The last time I was at Five Islands, I spent some moments on this sand bar in conversation with Mother Earth.

It was a difficult conversation. I was born into a world that was far richer in biodiversity than the world of today. The human population was approx. 2.3 billion; today it stands at  7.7 billion. Atmospheric CO2 was 310 ppm; in 2021 it is over 417 ppm  and increasing more than 3X as fast.

There is serious concern that global forest fires are triggering an uncontrolled positive feedback loop (forest fires increase CO2, the planet gets warmer, and we have more fires, the permafrost melts and releases massive stores of carbon…); there are other equally precipitous potential or real Tipping Elements.

On a local scale, we are seeing collapse of ecological systems as we have known them everywhere.

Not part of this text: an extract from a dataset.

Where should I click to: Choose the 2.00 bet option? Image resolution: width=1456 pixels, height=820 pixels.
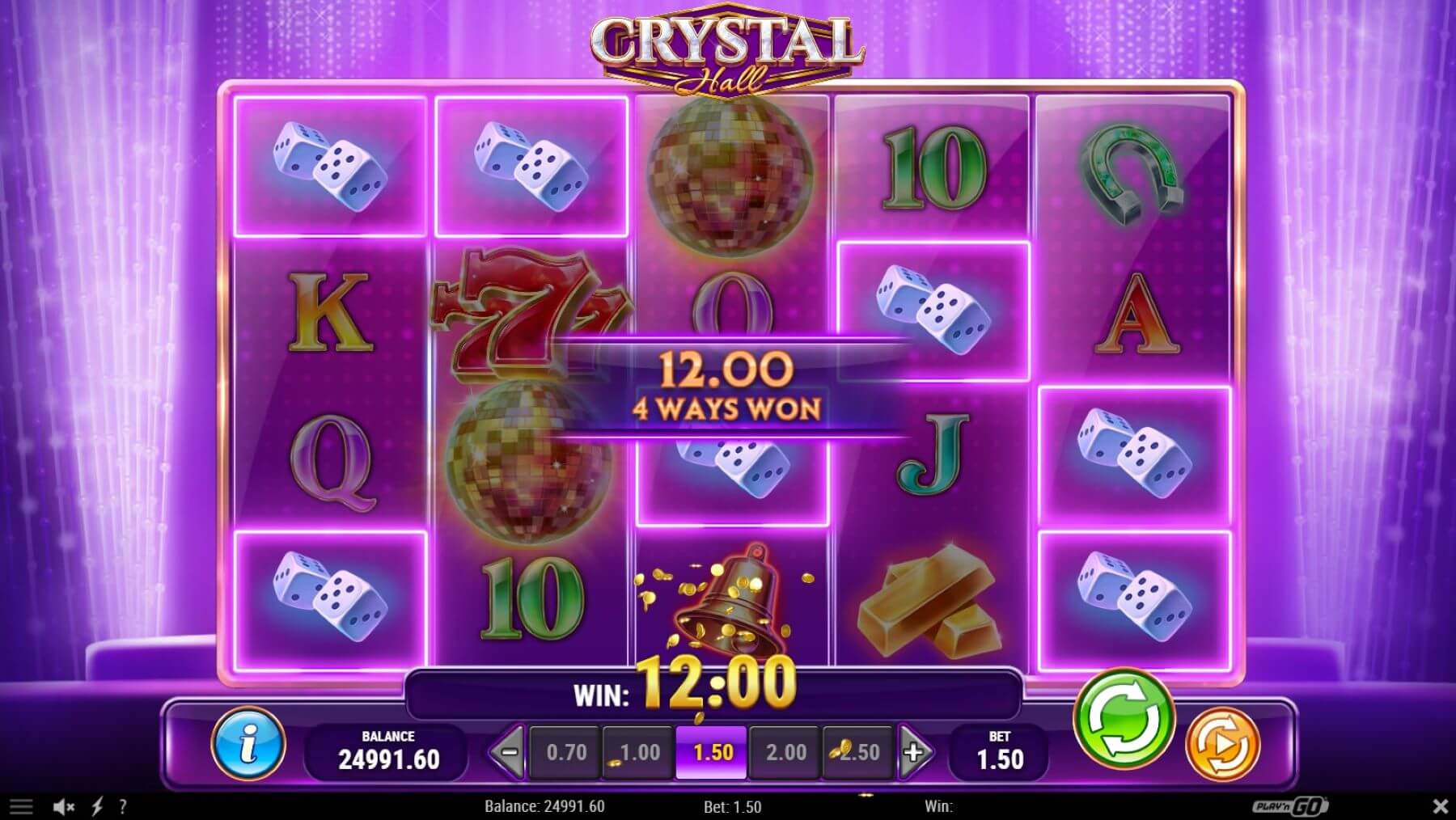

I think of the “Hemlock Vampires” and the “Alligator Fish” that are devastating Keji on land and in the water. I think of the collapse of shallow water reefs in the Caribbean that I witnessed years ago. I think of collecting a myriad of butterflies on a mountain in Brazil and of the many birds I knew of as a kid and struggle to find today. I think of the cod I fished with multiple hooks on a line in Mahone Bay as a youth, and of the insect shields we had to use on cars. I think of the Old Growth forests I once  took for granted. I think of the once plentiful brook trout and salmon on the Eastern Shore. I think of being stuck in the summer ice in the Beaufort Sea. I think of so much more in many places and amongst many  cultures.

So I am very appreciative that I  am old enough  to have known a far different natural world, even a far different cultural world, and that I had many opportunities to experience it.

But that also leaves me very sad on Earth Day in 2021.